Yanez was fired shortly after he was deposed. The director of the facility was deposed in Yanez’s suit, and confirmed that the termination came at the conclusion of what the company terms a “formal investigation,” a form of disciplinary hearing.

Yanez read a statement at the close of that hearing, in which he claimed that he wrote the second statement “in the haste of the moment” and that the statement should have read, in accord with his first statement, that he “saw that Bobby had slipped and fell down.”

The facility’s director, Dennis Magures, also confirmed in his deposition that Yanez was fired for dishonesty, based on the contradiction between his second statement, in which he said he “saw” Garcia slip and fall, and his deposition testimony that he did not see him fall.

 In his suit against Plummer, Yanez brought causes of action for malpractice, breach of fiduciary duty, and fraud. He alleged that Plummer had an undisclosed  conflict of interest, had no right to represent him without obtaining an informed waiver of that conflict, and acted to his detriment by not asking him to clarify whether he meant to say he had seen Garcia fall, or that he saw him on the floor after he fell.

Plummer made Yanez appear “in the worst light” in order to protect his other client, the railroad, the opposing papers argued.

Causation Argument

Plummer argued that there was no conflict, and that even if there was, it did not cause Yanez to be fired. He noted that he had no role in the first two, contradictory, statements; that the firing occurred only after a disciplinary hearing; and that Yanez had the opportunity to defend himself at that hearing.

Placer Superior Court Judge Colleen M. Nichols agreed and granted summary judgment.

But Justice M. Kathleen Butz, writing for the Court of Appeal, said the opposing papers, liberally construed as required in the case of a summary judgment motion, showed a triable issue of causation as to each of the three causes of action.

While Yanez’s earlier statements could be read as contradictory, the jurist wrote”

“[I]t was Plummer who highlighted Yanez’s deposition testimony that he did not ‘see’ Garcia slip; it was Plummer who presented the second statement at the deposition; it was Plummer who got Yanez, under oath at the deposition, to effectively admit that his deposition testimony conflicted with the second statement; it was Plummer who did not offer Yanez a chance to explain this discrepancy; and it was Plummer who failed to present the first statement as an exhibit at Yanez’s deposition.”

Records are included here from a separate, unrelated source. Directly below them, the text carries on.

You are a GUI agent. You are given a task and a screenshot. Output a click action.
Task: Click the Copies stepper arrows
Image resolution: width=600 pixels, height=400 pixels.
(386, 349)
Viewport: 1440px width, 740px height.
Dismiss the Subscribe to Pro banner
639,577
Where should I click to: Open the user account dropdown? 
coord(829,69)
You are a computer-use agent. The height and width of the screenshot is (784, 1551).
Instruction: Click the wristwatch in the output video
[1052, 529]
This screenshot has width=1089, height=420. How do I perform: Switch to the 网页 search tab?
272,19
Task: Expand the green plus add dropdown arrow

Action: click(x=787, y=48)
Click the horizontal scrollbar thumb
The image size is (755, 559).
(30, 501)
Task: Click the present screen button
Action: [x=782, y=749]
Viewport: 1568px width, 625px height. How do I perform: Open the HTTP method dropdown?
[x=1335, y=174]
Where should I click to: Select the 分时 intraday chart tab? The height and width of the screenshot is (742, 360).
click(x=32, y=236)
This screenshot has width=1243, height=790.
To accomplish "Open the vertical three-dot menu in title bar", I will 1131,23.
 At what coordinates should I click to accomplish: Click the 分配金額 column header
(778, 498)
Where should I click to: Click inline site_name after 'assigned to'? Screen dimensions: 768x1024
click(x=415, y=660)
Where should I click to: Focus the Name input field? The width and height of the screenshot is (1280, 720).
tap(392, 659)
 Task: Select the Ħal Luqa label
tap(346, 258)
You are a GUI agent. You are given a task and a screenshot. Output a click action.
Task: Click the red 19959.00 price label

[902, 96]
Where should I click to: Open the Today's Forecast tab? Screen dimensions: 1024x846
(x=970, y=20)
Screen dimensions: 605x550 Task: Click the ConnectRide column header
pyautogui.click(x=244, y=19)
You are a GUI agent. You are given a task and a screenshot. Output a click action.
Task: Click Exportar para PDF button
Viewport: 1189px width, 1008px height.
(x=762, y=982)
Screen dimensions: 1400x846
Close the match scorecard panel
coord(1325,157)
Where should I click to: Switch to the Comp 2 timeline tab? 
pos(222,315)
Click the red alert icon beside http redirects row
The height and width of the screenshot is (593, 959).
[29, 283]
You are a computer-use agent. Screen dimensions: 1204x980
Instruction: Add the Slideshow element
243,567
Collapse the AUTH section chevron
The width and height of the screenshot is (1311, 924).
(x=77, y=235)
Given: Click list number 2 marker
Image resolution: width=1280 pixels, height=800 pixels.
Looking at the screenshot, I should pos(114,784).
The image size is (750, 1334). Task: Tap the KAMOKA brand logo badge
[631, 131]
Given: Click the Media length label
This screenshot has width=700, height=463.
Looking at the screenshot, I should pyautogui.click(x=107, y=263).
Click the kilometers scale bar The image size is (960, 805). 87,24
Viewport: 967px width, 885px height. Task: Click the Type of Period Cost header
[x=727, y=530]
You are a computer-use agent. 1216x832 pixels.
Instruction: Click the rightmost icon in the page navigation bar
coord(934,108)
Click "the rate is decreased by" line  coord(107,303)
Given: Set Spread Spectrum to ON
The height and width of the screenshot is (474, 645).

The justice also noted there had been no accusation of dishonesty during the nine months preceding the deposition, suggesting that there would have been no termination but for the testimony elicited by Plummer.

Butz went on to reject as “startling” the defendant’s argument that the court could not reverse the summary judgment without creating a per se rule against dual representation of an employer and employee. The justice said that “well-recognized rules of professional conduct” support the court’s conclusion that a conflict existed in this particular case, and that Plummer acted to Yanez’s detriment and failed to obtain his informed consent to dual representation.

The case is Yanez v. Plummer, 13 S.O.S. 5714.